His work “equates directly to saving our nonprofit center hundreds if not thousands of dollars,” the Nature Center’s Executive Director Gretchen Whitman told Freeholders in a letter supporting Bowman’s candidacy.
Bowman also assists with the Nature Center’s projects for elementary school students, and he assisted with a reptile educational program for special needs children and adults.
In light of the significance of Bowman’s many contributions, the Nature Center recently presented him with its “Golden Whelk” award, given to a volunteer who goes “above and beyond what is expected.”
Bowman has represented the Coast Guard in media events emphasizing boat safety, has discussed Coast Guard law enforcement with students of Cape May Technical High School, and participates in Coast Guard auxiliary events with children from multiple elementary schools in Cape May County, stressing the importance of safety measures near and on the water.

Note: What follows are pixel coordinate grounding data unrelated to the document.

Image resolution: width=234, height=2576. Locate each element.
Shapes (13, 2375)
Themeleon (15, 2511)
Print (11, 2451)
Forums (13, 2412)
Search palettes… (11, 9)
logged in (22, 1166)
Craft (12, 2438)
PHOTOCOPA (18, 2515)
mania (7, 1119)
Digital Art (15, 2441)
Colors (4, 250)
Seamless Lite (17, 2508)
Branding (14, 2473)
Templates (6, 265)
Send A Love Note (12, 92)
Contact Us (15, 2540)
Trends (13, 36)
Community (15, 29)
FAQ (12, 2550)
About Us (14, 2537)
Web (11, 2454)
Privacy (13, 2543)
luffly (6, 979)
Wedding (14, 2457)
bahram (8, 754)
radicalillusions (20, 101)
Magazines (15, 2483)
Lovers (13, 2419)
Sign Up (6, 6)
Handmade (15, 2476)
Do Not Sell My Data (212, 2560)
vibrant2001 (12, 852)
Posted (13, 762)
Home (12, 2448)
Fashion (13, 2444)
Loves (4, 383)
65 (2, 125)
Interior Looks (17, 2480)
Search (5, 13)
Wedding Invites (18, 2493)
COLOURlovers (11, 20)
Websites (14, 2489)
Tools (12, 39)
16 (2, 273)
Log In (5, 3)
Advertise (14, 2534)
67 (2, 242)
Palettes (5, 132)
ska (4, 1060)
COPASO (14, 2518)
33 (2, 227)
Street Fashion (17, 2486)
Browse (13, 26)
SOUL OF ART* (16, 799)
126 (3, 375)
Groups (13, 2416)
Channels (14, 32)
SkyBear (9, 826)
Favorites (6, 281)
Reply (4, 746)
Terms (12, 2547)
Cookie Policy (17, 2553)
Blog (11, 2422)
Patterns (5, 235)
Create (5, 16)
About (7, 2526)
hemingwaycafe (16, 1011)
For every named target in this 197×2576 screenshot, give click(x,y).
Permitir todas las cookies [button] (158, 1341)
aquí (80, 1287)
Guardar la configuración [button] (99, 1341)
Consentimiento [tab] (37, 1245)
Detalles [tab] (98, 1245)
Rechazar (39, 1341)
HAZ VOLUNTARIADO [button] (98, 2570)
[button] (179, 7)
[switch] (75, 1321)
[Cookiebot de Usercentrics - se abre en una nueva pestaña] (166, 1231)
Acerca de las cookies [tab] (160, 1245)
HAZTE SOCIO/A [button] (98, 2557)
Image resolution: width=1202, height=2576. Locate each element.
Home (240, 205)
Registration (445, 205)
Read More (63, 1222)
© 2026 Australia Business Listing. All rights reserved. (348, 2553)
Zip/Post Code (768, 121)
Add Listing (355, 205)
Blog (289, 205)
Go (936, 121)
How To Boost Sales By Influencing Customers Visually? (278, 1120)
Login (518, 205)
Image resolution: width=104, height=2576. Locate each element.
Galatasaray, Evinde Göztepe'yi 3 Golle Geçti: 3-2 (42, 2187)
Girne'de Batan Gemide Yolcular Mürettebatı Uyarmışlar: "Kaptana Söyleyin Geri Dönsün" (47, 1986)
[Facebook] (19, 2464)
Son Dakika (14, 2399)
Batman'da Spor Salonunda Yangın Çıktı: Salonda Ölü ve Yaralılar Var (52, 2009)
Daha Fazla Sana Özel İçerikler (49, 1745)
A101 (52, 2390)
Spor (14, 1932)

In their April 25 resolution, Freeholders noted that “through all this service Mr. Bowman has helped shape the quality and reach of multiple community organizations, and has deeply touched and positively affected many lives throughout our community.”
This year’s multi-day Coast Guard Community Festival is the third since the County was honored with the coveted “Coast Guard Community” designation. Bowman and Grant will be given their awards on Sunday, May 7 at a 10 a.m. award ceremony to take place at the Cape May-Lewes Ferry Terminal. On Saturday, May 6, the TRACEN base will be open to the public for displays, activities, music and camaraderie. In past years, the Festival has attracted thousands of attendees.
Readers can find a full schedule of Festival events at www.CoastGuardCommunity.org.